Embeddings leak information — a user's query embedding reveals their intent, and stored embeddings can be inverted to reconstruct original content. This chapter covers cryptographic and systems-level techniques for private vector search.


18.1 Why Embeddings Are Sensitive

Embedding inversion attacks

Recent work shows that text embeddings can be inverted to reconstruct the original input with high fidelity. Storing plaintext embeddings is equivalent to storing the original data.

Threat Model

Threat Description Mitigation
Curious server DB operator reads stored embeddings Encryption at rest
Query sniffing Attacker observes query embeddings Encrypted queries
Membership inference Determine if a specific document is in the DB Differential privacy
Embedding inversion Reconstruct original text from embedding Dimensionality reduction, noise

18.2 Homomorphic Encryption (HE)

Concept

Compute distances on encrypted vectors without decrypting:

$$ d(\text{Enc}(\mathbf{q}), \text{Enc}(\mathbf{x})) = \text{Enc}(d(\mathbf{q}, \mathbf{x})) $$

Practical Limitations

Aspect Plaintext HE (BFV/CKKS)
L2 distance ~1 ns ~10–100 ms
Slowdown $10^7$$10^8$×
Vector packing N/A Batch vectors into single ciphertext

CKKS scheme for approximate arithmetic

The CKKS scheme supports approximate fixed-point arithmetic on encrypted data — suitable for distance computations that don't need exact results.

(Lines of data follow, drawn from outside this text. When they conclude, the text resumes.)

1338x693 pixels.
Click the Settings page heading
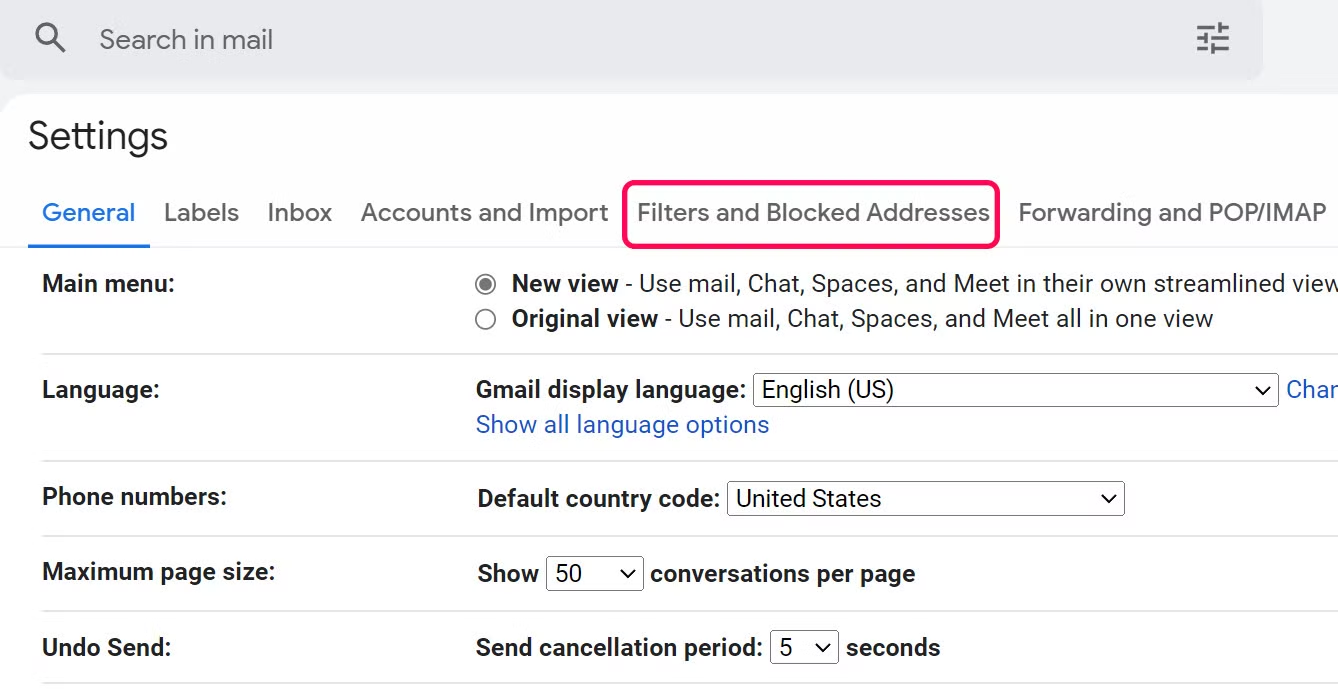98,136
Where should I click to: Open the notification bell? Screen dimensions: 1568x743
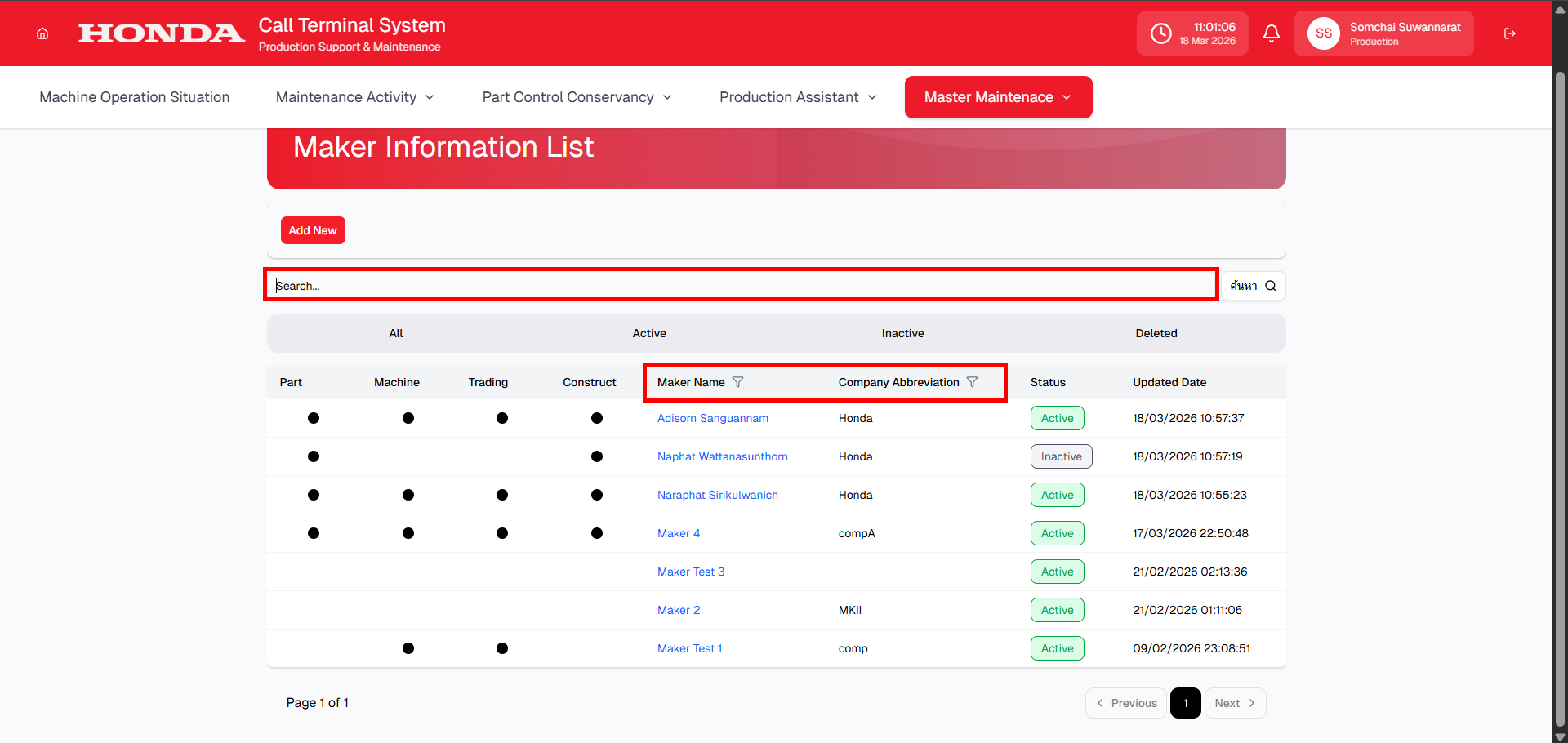click(1271, 33)
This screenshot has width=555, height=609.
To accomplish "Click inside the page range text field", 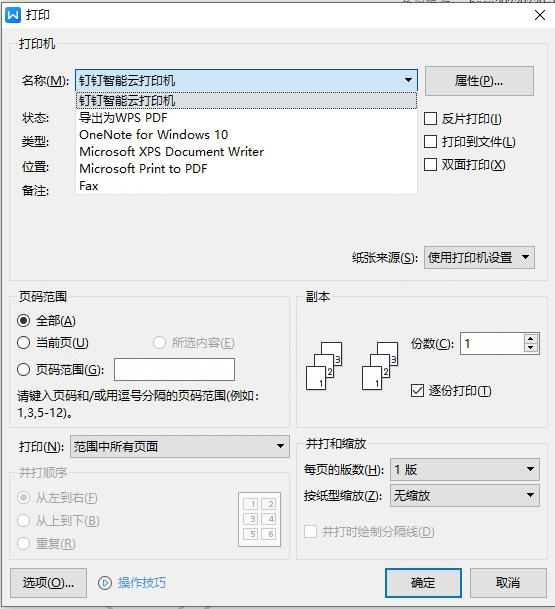I will (174, 369).
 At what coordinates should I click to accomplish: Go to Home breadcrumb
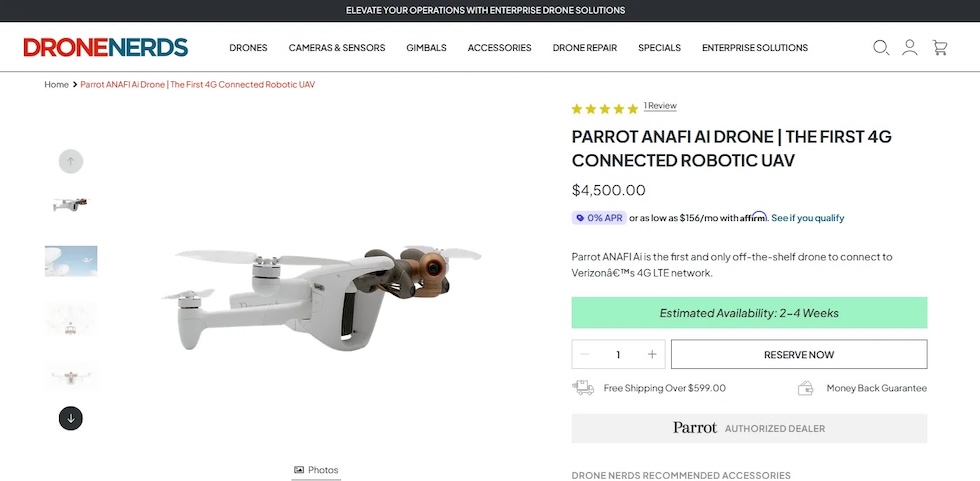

18.3 Secure Multi-Party Computation (MPC)

Split the computation between two non-colluding parties:

  • Client holds the query vector
  • Server holds the database

Neither party learns the other's inputs. The client only learns the top-$k$ result IDs.

Secret Sharing

Split each vector element into two shares:

$$ x = x_1 + x_2, \quad x_1 \text{ held by client}, \quad x_2 \text{ held by server} $$

Distance computation requires interactive protocols (oblivious transfer), adding network round trips.


18.4 Differential Privacy

Add calibrated noise to protect individual records:

$$ \tilde{\mathbf{x}} = \mathbf{x} + \mathcal{N}(0, \sigma^2 I_d) $$

where $\sigma$ is calibrated to provide $(\varepsilon, \delta)$-differential privacy:

$$ \sigma = \frac{\Delta_2 \sqrt{2 \ln(1.25/\delta)}}{\varepsilon} $$
$\varepsilon$ Privacy level Recall impact
0.1 Very strong 15–30% recall drop
1.0 Strong 5–10% recall drop
10.0 Moderate < 2% recall drop

18.5 Trusted Execution Environments (TEEs)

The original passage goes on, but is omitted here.